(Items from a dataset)

^^^^

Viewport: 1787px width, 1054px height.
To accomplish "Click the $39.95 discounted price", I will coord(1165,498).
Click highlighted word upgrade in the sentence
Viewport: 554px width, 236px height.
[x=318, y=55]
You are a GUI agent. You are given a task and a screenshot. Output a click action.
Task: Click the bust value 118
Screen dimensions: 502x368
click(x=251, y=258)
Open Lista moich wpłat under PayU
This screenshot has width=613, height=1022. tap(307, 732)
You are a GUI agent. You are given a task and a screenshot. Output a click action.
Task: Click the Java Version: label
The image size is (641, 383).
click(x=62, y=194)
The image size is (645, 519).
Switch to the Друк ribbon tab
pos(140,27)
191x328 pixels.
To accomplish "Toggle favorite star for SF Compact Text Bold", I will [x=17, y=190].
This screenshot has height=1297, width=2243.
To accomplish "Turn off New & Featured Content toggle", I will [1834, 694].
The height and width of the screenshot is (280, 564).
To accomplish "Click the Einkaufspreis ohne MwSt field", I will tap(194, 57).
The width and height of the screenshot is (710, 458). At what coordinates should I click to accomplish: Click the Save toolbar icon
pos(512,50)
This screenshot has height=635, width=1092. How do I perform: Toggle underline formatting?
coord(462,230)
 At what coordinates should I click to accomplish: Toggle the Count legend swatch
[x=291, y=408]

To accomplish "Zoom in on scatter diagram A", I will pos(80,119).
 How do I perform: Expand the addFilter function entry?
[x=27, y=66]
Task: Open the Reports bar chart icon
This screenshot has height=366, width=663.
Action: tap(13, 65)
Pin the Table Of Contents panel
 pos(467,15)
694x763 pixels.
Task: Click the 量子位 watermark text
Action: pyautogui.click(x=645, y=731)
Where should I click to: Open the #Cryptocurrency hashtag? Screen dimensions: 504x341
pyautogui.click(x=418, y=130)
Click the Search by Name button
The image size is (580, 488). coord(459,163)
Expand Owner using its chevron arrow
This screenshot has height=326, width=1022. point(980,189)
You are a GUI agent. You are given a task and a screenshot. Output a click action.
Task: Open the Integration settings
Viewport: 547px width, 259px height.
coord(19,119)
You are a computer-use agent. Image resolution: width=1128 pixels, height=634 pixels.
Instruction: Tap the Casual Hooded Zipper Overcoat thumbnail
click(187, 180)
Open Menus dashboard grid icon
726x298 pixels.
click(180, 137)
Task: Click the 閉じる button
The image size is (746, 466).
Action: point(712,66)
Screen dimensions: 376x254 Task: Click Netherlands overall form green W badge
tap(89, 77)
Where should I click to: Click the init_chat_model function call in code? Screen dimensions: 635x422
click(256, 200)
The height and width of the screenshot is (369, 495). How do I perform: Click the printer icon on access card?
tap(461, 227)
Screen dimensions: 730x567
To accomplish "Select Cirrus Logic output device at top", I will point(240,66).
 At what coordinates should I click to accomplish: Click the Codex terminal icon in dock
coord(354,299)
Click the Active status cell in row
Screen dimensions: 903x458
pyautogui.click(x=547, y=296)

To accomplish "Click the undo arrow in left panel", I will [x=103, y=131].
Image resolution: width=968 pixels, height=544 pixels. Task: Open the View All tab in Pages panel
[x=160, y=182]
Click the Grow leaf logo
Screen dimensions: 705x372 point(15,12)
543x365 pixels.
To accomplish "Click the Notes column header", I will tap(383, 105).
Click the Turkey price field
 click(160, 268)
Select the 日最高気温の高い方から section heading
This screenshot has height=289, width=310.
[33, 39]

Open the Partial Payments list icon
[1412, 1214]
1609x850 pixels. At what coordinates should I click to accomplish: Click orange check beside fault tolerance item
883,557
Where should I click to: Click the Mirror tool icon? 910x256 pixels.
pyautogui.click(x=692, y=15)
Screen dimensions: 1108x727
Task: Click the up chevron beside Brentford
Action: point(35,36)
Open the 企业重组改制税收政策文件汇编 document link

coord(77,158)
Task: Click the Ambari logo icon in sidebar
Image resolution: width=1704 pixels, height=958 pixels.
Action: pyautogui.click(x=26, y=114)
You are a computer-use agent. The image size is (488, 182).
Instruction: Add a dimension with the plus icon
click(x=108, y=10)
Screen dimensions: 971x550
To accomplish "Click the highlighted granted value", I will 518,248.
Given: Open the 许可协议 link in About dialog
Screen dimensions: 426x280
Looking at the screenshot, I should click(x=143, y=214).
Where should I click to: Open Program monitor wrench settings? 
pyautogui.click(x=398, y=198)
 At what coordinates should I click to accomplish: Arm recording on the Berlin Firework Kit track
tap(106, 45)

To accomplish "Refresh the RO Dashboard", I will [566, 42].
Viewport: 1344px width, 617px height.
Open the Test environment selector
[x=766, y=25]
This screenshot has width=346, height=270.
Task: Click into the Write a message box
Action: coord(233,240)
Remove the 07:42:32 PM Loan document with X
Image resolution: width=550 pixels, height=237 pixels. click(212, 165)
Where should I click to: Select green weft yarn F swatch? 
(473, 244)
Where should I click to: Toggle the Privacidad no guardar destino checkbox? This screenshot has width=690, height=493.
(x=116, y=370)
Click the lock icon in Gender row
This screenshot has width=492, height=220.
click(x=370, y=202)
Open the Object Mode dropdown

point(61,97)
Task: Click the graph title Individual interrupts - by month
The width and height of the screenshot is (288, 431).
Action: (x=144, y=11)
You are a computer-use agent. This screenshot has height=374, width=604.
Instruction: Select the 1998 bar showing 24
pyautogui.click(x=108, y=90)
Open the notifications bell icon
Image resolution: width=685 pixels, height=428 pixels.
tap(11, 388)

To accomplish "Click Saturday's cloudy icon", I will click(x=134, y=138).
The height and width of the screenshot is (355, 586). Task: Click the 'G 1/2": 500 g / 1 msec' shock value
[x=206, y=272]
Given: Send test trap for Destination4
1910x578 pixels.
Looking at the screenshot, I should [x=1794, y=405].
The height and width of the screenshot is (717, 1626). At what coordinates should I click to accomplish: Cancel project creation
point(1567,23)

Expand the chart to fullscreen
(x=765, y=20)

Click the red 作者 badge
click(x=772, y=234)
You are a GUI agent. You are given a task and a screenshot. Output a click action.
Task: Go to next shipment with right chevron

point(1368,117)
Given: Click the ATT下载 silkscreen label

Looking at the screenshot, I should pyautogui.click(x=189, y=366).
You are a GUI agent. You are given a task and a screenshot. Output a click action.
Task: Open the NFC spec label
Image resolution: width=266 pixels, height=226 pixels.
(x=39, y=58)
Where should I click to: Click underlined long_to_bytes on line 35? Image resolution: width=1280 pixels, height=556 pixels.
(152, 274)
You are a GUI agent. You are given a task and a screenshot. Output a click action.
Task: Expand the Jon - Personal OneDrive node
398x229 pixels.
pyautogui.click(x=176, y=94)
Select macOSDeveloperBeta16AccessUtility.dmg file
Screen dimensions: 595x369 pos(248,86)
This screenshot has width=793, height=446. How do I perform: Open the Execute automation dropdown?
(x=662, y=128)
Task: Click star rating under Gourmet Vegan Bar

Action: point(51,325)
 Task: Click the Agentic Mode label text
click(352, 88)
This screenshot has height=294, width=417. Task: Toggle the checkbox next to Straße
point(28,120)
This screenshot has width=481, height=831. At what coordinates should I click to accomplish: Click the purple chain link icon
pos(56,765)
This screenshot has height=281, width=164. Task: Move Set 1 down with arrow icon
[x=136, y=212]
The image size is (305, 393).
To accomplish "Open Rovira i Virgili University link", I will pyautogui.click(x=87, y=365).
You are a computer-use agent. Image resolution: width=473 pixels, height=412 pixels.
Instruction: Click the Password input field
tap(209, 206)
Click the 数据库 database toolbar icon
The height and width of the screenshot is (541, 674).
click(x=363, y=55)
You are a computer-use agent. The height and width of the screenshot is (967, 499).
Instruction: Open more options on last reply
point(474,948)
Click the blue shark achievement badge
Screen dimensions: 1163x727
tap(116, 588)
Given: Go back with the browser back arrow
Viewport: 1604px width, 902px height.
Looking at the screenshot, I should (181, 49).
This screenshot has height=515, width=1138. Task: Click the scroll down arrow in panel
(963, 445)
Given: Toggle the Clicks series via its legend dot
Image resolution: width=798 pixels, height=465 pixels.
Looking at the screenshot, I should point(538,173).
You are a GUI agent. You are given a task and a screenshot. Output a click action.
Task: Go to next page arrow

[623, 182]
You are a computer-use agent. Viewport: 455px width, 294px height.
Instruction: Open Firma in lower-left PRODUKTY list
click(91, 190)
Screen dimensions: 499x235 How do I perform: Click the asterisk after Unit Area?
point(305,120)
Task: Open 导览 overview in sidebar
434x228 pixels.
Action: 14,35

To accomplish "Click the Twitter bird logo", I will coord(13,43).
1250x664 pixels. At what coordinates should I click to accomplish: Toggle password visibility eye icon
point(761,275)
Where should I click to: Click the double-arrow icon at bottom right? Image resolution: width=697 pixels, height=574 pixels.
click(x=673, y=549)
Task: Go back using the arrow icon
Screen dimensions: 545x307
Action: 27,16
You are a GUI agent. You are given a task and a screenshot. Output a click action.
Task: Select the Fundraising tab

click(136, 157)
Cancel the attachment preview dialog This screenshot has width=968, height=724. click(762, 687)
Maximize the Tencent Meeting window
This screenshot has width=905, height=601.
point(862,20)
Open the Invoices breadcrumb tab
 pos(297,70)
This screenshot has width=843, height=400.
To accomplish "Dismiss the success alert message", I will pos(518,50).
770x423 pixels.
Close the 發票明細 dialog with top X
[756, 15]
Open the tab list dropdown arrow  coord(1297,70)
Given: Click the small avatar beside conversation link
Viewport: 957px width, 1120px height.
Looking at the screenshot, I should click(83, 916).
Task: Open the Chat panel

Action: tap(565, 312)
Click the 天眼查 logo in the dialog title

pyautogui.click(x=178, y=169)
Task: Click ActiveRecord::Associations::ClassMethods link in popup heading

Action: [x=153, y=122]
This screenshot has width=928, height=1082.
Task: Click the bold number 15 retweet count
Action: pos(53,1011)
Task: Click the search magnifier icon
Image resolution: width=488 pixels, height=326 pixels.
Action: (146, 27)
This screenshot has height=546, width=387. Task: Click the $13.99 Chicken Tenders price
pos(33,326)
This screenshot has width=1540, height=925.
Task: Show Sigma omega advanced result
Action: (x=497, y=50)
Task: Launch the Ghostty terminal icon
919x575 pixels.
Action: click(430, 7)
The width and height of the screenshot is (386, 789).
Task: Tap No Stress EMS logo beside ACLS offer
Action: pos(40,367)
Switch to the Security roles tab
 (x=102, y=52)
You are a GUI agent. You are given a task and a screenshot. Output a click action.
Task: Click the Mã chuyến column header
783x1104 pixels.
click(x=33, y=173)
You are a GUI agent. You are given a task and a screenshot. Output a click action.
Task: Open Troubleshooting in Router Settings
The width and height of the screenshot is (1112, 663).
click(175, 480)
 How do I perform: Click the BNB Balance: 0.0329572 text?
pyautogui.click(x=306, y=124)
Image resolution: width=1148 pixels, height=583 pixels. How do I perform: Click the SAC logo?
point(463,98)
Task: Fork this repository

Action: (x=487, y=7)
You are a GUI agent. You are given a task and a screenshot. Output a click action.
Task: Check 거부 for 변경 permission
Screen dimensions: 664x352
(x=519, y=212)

^^^^

_Goal_
Starting at the line that contains "You are a computer-use agent. This" and ending at the line that contains "pyautogui.click(x=176, y=94)", write those lines out again with "GUI agent" switched to "screen agent" and everything else left unchanged.

_Result of this task_
You are a computer-use agent. This screenshot has height=374, width=604.
Instruction: Select the 1998 bar showing 24
pyautogui.click(x=108, y=90)
Open the notifications bell icon
Image resolution: width=685 pixels, height=428 pixels.
tap(11, 388)

To accomplish "Click Saturday's cloudy icon", I will click(x=134, y=138).
The height and width of the screenshot is (355, 586). Task: Click the 'G 1/2": 500 g / 1 msec' shock value
[x=206, y=272]
Given: Send test trap for Destination4
1910x578 pixels.
Looking at the screenshot, I should [x=1794, y=405].
The height and width of the screenshot is (717, 1626). At what coordinates should I click to accomplish: Cancel project creation
point(1567,23)

Expand the chart to fullscreen
(x=765, y=20)

Click the red 作者 badge
click(x=772, y=234)
You are a screen agent. You are given a task and a screenshot. Output a click action.
Task: Go to next shipment with right chevron

point(1368,117)
Given: Click the ATT下载 silkscreen label

Looking at the screenshot, I should pyautogui.click(x=189, y=366).
You are a screen agent. You are given a task and a screenshot. Output a click action.
Task: Open the NFC spec label
Image resolution: width=266 pixels, height=226 pixels.
(x=39, y=58)
Where should I click to: Click underlined long_to_bytes on line 35? Image resolution: width=1280 pixels, height=556 pixels.
(152, 274)
You are a screen agent. You are given a task and a screenshot. Output a click action.
Task: Expand the Jon - Personal OneDrive node
398x229 pixels.
pyautogui.click(x=176, y=94)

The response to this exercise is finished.